* Source material *
▶

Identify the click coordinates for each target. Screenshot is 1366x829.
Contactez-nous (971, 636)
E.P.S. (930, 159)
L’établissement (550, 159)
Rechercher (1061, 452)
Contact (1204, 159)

◀
▶

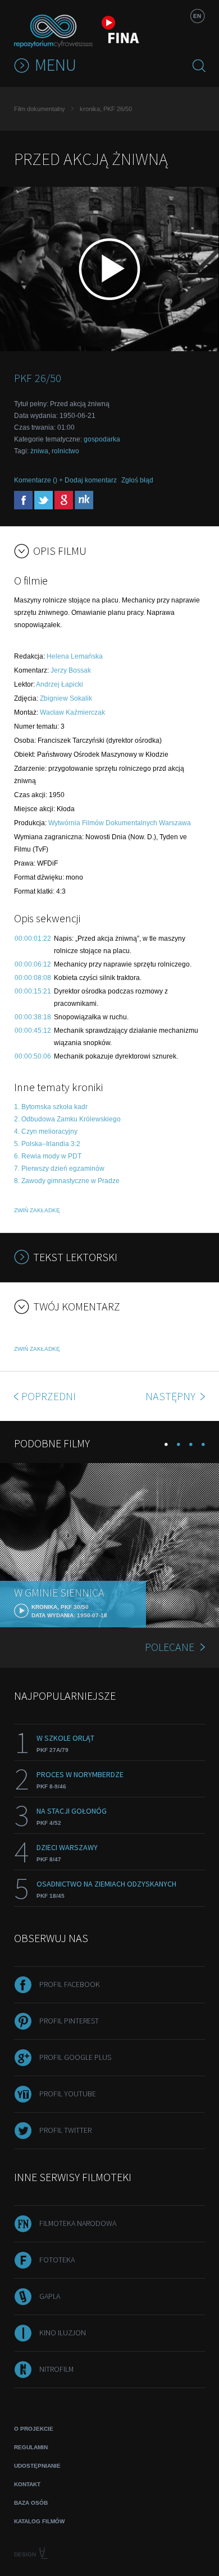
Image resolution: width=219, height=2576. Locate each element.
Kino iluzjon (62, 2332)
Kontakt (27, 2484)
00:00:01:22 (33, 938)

◀
▶

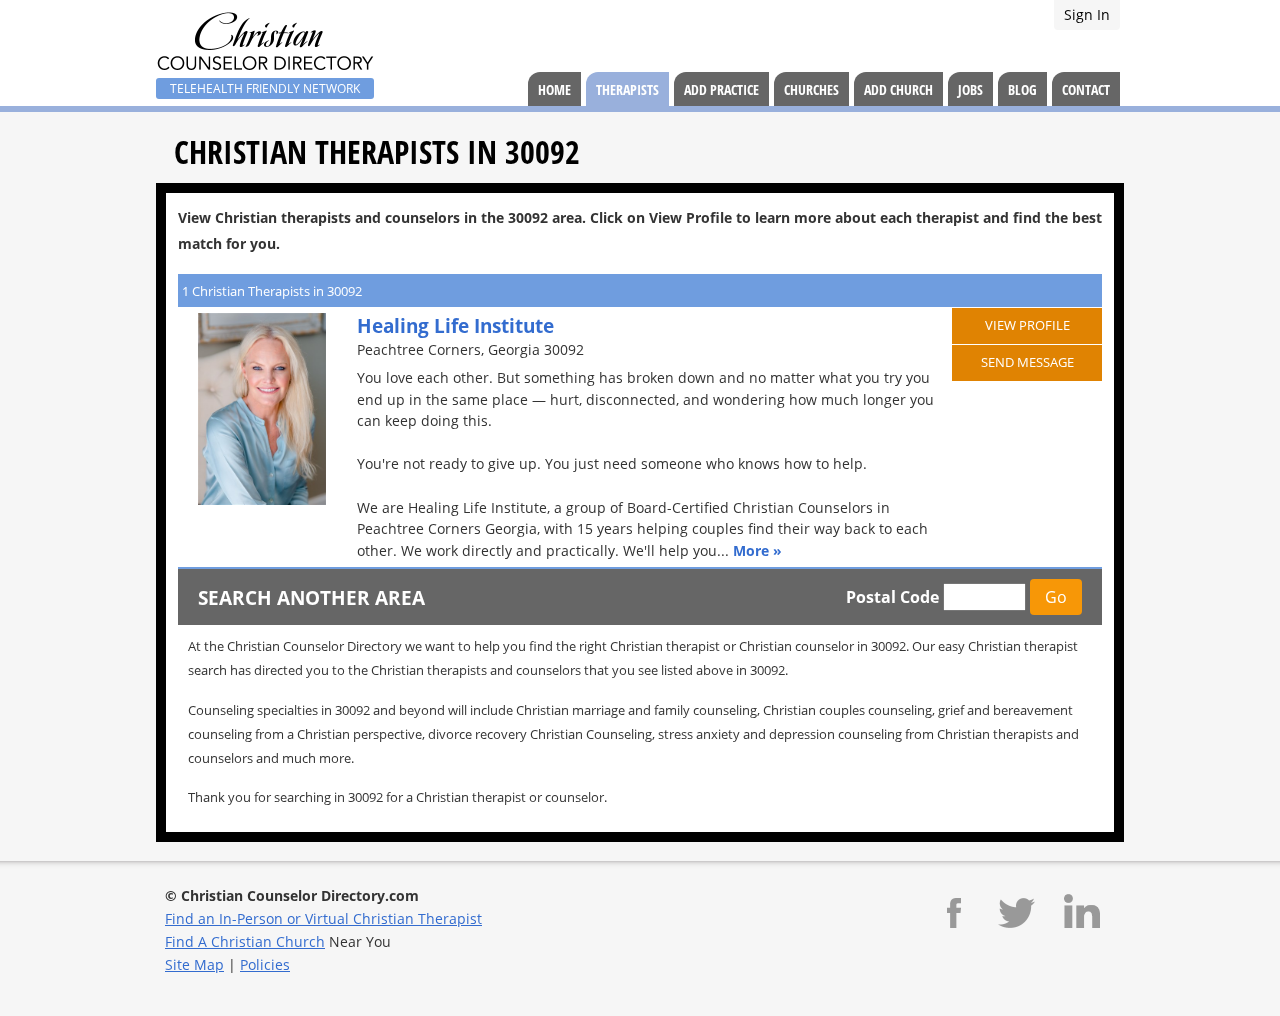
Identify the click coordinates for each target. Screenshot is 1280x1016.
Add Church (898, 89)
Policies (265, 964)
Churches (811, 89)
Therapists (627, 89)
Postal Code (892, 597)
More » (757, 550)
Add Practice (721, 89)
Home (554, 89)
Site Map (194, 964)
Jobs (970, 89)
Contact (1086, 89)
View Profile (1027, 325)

◀

* The problem *
Could you return exactly the lines above from the line with "Screenshot is 1366x829." to the line with "Contact (1204, 159)", both included, and nothing else?

* Exercise response *
Identify the click coordinates for each target. Screenshot is 1366x829.
Contactez-nous (971, 636)
E.P.S. (930, 159)
L’établissement (550, 159)
Rechercher (1061, 452)
Contact (1204, 159)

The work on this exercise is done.